I spent a lot of my training time learning how to shift my bike properly and stay on the big chain (3rd gear) as long as possible. I also found a loop near my house with a dedicated bike lane that was roughly 10 KM in length so I could piece together a full ride. I wish I could have done more practice but given the rainy spring I was not able to find a ton of time to do so, but what training I did get helped. Also the spinning classes helped my hill climbing tremendously.

As a takeaway, I am glad I got my bike serviced before the race as the gears were crisp and the bike felt faster. I tried servicing it myself a month prior but messed the bike up (still not sure how I screwed it up that bad), so I had to take it to the shop. They did an awesome job getting it race ready. Thanks Montgomery Cyclery!

One regret I had was not using insulated water bottles as my drinks warmed up halfway through the ride. For anyone who knows, drinking warm Gatorade is terrible. Also, I left my sunglasses in my duffel bag. Not a big deal but the sun was blasting down and it would have been nice to have them.

Transition 2

I racked my bike again and found my ice cold 32 ounce water bottles, which were amazingly refreshing. I chugged one and poured the other down my back. It felt so good as temperatures were now in the 90s and the humidity was creeping up.

Run

I’ll be honest, the run was absolutely miserable. I dedicated a chunk of my morning training to running but it didn’t really pay off because of the heat. The first kilometer or so I cramped but I kept my running form and worked my legs out. I finally felt my pace return and then hit the first sun drenched hill. When I got to the top of it my heart rate was in the 170s, so I decided to find shade (the little there was) and try to get it down to at least the 140s. I was soaked with sweat and my breath was noticeably warm. I was honestly getting a little worried about overdoing it and trying not to get dizzy.

After a God given breeze that lasted a refreshingly three minutes, I cooled down enough to start a slow run to the next water station. There I drenched myself in cold water both on top of my head and down my back. I can’t describe how amazing that felt. My brain jump started itself, and I just made it a goal to get to the next station and finish the race.

Overall I gave time back and ate into my earlier gains, but it wasn’t so bad that I couldn’t make my overall goal. Although it was a terrible experience, getting it done just feels amazingly rewarding. It fits into the motto of “embrace the suck.”

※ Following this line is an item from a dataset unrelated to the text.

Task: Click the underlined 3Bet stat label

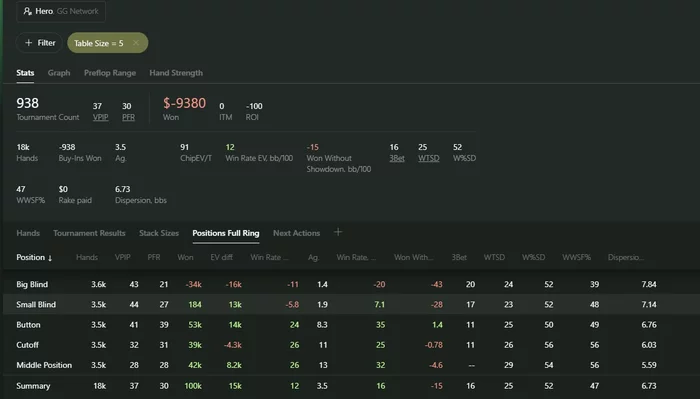Action: point(397,158)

Will I do it again next year?

Yes! And this time I plan on trimming off another twenty minutes. I used the experience as a motivator to improve my fitness, which has clicked off other much needed changes in my lifestyle as well, both in how I eat and manage stress. I am thankful that this race is so close to home and plan on supporting it in the future. The people are also awesome, and the volunteers and other racers are very encouraging. It’s just a great, positive event.